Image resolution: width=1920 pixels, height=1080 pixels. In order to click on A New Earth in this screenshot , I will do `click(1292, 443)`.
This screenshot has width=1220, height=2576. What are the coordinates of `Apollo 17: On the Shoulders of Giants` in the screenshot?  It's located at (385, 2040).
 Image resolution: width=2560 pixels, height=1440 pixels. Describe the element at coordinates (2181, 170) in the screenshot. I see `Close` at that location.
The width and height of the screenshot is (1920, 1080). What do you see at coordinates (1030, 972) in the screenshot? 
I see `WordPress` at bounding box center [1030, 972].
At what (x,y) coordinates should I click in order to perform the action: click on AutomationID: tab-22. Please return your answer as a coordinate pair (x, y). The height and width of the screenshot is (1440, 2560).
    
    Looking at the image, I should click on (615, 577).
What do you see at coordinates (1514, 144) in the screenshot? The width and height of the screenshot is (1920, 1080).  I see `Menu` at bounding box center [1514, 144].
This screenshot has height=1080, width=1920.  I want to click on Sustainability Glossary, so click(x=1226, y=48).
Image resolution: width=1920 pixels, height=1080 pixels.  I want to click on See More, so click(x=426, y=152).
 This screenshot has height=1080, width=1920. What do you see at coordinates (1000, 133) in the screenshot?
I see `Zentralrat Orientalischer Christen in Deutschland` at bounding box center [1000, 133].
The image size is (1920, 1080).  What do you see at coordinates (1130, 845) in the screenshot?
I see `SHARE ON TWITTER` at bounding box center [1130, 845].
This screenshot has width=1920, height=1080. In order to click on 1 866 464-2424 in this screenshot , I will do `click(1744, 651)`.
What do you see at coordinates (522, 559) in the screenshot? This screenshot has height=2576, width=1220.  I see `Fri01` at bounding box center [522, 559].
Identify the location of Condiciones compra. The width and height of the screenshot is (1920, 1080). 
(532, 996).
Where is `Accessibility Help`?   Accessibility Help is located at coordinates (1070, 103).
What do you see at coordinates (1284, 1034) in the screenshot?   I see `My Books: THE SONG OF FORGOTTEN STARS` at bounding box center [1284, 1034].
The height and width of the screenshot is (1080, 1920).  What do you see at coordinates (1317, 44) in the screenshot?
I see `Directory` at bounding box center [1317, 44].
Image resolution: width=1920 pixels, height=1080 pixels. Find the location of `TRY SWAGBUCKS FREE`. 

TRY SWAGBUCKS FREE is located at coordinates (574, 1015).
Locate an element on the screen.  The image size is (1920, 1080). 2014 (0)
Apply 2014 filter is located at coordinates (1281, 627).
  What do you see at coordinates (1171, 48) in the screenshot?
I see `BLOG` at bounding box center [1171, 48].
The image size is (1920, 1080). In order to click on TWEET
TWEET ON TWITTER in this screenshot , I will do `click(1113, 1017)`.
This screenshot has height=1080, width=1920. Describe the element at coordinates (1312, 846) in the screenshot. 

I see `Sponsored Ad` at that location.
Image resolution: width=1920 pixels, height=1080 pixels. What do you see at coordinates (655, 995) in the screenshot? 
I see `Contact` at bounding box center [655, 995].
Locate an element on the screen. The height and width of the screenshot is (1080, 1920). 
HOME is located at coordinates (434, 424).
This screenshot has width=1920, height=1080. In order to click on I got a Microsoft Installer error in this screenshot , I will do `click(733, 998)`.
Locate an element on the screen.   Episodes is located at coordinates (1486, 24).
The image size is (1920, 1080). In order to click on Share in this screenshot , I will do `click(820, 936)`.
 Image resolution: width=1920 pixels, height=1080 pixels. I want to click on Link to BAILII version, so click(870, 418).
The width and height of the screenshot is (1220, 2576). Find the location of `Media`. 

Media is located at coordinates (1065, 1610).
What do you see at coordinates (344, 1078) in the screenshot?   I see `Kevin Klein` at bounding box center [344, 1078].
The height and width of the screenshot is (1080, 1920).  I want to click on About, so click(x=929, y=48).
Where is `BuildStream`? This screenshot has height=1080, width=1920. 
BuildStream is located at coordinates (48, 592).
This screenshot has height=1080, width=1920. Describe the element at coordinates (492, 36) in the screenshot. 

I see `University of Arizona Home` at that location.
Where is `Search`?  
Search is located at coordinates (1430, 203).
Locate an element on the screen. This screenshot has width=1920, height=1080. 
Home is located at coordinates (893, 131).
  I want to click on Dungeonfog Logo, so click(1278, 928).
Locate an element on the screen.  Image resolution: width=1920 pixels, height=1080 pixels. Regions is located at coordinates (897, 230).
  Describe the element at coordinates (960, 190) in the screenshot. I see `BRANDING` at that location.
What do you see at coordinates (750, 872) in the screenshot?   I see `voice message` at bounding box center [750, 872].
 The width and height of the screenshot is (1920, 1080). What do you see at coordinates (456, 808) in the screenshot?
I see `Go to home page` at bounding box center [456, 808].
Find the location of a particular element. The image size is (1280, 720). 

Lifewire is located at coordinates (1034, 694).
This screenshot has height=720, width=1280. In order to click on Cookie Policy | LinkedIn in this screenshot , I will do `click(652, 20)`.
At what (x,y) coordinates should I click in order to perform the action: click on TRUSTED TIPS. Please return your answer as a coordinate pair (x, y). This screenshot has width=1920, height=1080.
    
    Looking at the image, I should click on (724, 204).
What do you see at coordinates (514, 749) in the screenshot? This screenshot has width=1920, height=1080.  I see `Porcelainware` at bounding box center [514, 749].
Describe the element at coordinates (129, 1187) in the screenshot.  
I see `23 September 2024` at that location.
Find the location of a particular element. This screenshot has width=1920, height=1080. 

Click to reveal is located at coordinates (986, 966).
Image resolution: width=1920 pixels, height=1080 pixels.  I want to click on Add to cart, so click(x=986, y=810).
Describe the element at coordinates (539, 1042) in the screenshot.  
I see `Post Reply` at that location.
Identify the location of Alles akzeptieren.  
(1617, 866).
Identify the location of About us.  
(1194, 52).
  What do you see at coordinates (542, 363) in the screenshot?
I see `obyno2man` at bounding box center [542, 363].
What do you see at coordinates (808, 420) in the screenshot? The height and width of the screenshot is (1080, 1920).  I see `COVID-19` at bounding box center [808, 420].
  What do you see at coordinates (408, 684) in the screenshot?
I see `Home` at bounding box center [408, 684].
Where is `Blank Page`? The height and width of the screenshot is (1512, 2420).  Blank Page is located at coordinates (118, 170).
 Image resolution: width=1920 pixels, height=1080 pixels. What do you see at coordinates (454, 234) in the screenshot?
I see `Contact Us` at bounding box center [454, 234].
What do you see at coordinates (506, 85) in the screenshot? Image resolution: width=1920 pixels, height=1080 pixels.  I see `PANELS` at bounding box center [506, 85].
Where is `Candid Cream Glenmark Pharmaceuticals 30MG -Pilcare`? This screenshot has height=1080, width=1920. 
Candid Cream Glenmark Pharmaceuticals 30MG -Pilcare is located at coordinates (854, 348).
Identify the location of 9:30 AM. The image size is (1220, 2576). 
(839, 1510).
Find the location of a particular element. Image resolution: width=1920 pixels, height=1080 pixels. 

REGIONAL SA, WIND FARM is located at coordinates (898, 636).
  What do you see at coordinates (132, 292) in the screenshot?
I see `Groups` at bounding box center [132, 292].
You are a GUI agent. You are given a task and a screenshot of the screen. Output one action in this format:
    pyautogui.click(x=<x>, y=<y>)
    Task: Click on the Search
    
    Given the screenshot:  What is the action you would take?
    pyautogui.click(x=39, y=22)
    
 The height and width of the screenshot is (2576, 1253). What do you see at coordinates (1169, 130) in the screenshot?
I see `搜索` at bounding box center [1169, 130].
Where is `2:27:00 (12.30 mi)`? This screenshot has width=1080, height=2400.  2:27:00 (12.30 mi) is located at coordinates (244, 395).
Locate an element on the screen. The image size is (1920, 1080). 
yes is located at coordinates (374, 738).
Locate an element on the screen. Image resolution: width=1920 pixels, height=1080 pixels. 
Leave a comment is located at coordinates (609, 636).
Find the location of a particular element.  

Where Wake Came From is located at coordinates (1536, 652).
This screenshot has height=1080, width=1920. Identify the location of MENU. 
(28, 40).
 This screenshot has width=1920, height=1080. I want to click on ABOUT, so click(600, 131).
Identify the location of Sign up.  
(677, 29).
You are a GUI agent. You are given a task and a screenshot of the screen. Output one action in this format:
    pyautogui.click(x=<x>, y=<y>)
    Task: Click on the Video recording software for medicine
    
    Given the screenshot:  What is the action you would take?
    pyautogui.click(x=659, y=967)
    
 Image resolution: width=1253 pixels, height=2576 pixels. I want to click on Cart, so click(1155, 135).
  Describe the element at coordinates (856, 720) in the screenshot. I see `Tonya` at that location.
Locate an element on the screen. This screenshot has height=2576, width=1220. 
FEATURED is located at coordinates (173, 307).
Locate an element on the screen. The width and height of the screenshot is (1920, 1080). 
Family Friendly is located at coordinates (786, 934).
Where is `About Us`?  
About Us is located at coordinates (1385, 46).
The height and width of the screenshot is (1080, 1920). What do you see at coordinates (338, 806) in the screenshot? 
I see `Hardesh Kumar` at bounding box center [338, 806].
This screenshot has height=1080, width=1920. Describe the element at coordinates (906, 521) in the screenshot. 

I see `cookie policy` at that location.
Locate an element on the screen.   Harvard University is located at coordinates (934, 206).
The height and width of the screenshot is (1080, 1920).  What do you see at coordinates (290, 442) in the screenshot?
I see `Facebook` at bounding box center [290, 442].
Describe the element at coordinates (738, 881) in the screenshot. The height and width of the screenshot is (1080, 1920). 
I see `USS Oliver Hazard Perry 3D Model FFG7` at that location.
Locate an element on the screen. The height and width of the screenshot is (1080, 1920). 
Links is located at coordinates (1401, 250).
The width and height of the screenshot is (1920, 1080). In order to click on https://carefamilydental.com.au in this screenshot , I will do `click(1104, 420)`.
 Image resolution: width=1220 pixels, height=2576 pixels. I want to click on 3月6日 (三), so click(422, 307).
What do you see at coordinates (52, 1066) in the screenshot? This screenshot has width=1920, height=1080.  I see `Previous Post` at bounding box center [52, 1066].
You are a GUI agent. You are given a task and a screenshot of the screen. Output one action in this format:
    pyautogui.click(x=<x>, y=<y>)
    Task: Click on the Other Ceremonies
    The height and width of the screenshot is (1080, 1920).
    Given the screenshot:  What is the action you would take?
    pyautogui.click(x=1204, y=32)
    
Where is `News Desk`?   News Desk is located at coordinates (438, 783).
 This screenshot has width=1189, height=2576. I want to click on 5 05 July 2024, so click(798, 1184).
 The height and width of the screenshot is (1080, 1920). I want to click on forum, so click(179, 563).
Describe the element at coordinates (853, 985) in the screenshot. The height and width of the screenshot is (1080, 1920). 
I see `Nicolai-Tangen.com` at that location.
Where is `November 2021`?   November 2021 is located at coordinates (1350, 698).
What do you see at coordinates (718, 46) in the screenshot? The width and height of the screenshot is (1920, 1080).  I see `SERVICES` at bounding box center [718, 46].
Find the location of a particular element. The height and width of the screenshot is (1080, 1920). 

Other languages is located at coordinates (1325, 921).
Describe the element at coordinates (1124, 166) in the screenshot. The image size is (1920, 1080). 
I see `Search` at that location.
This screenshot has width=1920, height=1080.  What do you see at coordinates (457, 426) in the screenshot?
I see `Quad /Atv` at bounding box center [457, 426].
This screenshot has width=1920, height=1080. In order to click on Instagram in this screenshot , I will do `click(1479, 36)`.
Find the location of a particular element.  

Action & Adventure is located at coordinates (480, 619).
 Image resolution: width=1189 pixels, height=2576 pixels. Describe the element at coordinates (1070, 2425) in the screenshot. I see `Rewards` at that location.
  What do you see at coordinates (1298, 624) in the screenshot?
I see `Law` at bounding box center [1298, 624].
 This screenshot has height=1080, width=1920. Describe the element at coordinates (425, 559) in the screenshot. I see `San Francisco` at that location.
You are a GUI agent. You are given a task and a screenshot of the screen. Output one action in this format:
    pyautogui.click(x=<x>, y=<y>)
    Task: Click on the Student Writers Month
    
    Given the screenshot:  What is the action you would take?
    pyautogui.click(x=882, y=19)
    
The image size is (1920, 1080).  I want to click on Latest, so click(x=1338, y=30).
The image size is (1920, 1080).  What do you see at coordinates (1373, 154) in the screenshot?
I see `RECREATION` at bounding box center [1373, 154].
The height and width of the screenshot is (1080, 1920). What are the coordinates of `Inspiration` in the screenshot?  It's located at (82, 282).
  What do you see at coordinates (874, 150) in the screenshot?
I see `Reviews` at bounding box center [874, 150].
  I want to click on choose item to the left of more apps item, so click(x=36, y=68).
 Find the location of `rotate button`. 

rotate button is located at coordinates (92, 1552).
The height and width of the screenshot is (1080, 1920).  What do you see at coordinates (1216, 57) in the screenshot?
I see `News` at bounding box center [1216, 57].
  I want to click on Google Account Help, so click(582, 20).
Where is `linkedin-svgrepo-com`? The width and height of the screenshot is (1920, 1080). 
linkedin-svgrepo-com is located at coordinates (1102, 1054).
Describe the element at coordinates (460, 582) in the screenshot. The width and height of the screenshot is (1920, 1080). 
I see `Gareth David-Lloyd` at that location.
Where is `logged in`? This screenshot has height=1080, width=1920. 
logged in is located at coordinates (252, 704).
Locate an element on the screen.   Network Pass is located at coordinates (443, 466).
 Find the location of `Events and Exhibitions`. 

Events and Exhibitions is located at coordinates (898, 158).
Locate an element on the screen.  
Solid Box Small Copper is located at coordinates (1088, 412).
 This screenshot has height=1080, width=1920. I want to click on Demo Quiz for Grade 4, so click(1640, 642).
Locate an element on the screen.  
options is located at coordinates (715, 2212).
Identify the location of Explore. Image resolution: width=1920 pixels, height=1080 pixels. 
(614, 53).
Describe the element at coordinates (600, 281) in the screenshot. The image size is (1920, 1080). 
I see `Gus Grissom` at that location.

- - - -

■ TO DO
Please count how many lines of the records above contain the word "pair". Reply with the number alone.

■ WORKED SOLUTION
2